I cast a dubious glance at Sabia, who was as white as curdled milk, and who seemed about to collapse on the spot.

“I can’t lie!” she protested. “I’ve never lied to my father.”

“You don’t have to lie,” Alake snapped, her fear making her sharp-edged and brittle. “You don’t have to say anything. Just keep quiet.”

She yanked poor Sabia out of her corner and, together, she and I helped the elven maid down the shimmering coral corridors. After a few false turns, we made it to Sabia’s room. None of us spoke on the way.

All of us were thinking of the elf we’d seen, of the torture he’d endured. My insides clenched in fear; a horrid taste came into my mouth. I didn’t know why I was so frightened. As Alake had said, my parents would never permit the serpents to take me.

It was, I know now, the voice of the One speaking to me, but I was refusing to listen.

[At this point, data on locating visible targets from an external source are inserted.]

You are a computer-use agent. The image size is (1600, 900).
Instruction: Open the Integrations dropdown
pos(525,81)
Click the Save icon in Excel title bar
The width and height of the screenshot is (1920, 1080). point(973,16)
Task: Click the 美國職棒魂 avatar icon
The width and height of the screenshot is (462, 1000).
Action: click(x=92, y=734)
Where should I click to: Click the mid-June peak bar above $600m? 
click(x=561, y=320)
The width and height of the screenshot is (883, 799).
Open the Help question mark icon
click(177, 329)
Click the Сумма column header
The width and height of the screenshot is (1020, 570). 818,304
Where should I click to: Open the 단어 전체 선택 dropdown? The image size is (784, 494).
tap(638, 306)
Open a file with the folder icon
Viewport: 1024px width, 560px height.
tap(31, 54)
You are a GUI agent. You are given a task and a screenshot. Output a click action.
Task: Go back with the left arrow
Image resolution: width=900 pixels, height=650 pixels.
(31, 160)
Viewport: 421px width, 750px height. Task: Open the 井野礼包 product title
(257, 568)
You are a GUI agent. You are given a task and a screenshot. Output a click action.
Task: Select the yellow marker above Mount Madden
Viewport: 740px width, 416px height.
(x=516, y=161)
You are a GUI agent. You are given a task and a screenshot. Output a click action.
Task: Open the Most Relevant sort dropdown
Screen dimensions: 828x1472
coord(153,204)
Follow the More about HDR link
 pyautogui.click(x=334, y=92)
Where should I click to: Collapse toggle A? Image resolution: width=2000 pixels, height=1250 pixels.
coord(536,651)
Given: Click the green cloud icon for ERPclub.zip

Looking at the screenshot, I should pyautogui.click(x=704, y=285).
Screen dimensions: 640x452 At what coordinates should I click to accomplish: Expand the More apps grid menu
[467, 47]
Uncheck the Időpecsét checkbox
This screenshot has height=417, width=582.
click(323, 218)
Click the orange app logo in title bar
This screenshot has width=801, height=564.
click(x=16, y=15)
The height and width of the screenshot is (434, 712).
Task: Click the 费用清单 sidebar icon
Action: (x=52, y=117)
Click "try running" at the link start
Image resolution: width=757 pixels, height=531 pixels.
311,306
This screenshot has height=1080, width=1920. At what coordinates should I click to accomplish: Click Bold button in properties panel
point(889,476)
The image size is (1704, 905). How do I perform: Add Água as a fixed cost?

We entered Sabia’s room—thankfully, no servants were about—and shut the door behind us. Sabia sank down on the edge of her bed, twisting her hands together. Alake stood glaring angrily out a window, as if she’d like to go and hit someone.

In the silence, I could no longer avoid hearing the One. And I knew, looking at their faces, that the One was talking to Alake and Sabia, as well. It was left to me, to the dwarf, to speak the bitter words aloud.

“Alake’s right. Our parents won’t send us. They won’t even tell us about this. They’ll keep it a secret from our people. And our people will die, never knowing that there was a chance they might have been spared.”

Sabia whispered, “I wish we’d never heard! If only we hadn’t gone up there!”

“We were meant to hear,” I said gruffly.

“You’re right, Grundle,” said Alake, turning to face us. “The One wanted us to hear. We have been given the chance to save our people. The One has left it up to us to make the decision, not our parents. We are the ones who must be strong now.”

As she talked, I could see she was getting caught up in it all: the romance of martyrdom, of sacrifice. Humans set great store in such things, something we dwarves can never understand. Almost all human heroes are those who die young, untimely, giving up their brief lives for some noble cause. Not so dwarves. Our heroes are the Elders, those who live a just life through ages of strife and work and hardship.

I couldn’t help but think of the broken elf with his eyes plucked out of his head.

What nobility is there in dying like that? I wanted to ask her.

But, for once, I held my tongue. Let her find comfort where she could. I must find it in my duty. As for Sabia, she had truly meant what she said about being a queen.

“But I was to have been married,” she said.

The elven maid wasn’t arguing or whining. She knew what we had to do. It was her one protest against her terrible fate, and it was very gentle.

Alake has just come in for the second time to tell me that I must sleep. We must “conserve our strength.”